Appelfeld has a different organizing principle than you'd normally expect in a biography. The central event of his story is the Shoah, which began for him when he was seven years old and ended six years later. He was a child throughout, and a pretty young one when it began. He didn't have biographical concepts as it was happening: he didn't know dates, he probably had only a childish concept of time, and no intellectual tools whatsoever to make sense of the events. (Adults don't have the intellectual tool to make sense of the Shoah, either, not even today, if they're honest with themselves). His mother was murdered at the beginning of the war, in an event he didn't see but did hear. He was with his father for a while (we aren't told how long the while was, and at the time he must not have known it himself) then he was alone. He was in forests and villages, but there's no reason to believe he could have named them at the time - or later. After the war he made it to Italy and from there to Israel, but having a clear conceptual or historical grasp of the events he was living through may not have been the most urgent need even then.

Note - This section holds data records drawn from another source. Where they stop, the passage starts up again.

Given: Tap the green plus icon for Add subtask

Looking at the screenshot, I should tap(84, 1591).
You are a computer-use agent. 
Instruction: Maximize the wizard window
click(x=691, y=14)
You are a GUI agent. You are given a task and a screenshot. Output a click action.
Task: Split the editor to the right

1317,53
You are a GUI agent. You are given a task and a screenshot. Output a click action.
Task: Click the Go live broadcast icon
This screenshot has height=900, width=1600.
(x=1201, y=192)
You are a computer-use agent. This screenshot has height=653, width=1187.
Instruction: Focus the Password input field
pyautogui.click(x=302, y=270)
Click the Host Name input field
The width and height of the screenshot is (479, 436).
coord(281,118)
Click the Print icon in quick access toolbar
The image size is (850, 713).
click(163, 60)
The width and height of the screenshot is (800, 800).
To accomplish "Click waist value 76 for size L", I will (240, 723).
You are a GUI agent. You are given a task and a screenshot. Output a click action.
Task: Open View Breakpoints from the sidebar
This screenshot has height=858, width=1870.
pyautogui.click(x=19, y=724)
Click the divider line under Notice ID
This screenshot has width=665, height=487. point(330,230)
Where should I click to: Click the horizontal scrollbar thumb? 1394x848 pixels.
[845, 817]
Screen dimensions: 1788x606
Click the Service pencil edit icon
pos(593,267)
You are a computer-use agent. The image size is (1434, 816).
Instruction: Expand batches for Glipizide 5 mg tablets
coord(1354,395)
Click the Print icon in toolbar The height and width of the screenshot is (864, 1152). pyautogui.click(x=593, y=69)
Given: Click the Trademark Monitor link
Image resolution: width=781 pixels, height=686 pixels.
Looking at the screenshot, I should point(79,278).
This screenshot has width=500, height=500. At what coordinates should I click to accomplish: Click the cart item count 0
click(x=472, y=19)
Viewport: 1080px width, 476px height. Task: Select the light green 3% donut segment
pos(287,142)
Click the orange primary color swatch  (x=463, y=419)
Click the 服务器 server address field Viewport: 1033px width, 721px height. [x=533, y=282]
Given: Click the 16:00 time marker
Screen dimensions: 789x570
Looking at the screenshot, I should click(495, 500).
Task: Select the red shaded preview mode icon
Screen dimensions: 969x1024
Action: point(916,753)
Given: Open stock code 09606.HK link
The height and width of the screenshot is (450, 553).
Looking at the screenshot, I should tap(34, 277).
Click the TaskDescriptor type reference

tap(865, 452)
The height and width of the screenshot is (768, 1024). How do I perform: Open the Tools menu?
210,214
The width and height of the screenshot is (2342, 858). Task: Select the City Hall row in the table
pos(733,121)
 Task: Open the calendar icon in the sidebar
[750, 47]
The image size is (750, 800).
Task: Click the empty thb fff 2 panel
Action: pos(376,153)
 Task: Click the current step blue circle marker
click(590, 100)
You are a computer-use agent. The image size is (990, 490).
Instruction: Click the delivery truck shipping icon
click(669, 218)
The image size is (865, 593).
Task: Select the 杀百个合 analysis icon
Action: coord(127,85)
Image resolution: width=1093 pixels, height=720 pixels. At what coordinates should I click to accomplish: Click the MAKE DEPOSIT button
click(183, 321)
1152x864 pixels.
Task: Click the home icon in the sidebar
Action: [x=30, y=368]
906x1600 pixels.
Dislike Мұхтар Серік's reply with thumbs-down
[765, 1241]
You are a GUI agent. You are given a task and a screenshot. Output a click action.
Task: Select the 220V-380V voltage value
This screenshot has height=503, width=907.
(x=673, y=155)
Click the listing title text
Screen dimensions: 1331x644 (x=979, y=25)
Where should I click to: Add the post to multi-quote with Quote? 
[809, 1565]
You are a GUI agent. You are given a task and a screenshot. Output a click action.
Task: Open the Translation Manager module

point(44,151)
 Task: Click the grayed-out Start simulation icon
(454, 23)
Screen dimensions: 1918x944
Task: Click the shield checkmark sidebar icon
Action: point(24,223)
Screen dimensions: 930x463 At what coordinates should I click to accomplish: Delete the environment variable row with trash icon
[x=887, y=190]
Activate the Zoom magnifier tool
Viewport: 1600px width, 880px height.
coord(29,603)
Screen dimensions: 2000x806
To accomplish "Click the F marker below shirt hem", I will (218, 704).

What he did have were memories which settled in his very bones. At one point a Ukrainian peasant woman started beating him and he needed to escape: the memory of this, he tells us, has remained in his ankles till this very day, more than 50 years later. Other physical sensations cause other memories to rise. Sometimes it's not even physical sensations, it's social ones, such as the dread before the Six Days War in 1967 calling forth physical dread from 25 years earlier.
So it's not a chronological story, it's the piecing together of many sensations and snippets of memory which are attached to them, eventually giving us what he promised in the title: the story of a life. But the story of a life felt, more than of a life remembered. Or perhaps, the story remembered through the sensations of feeling it.
An unusual book, but compelling. Different, perhaps, but in its way, very convincingly true.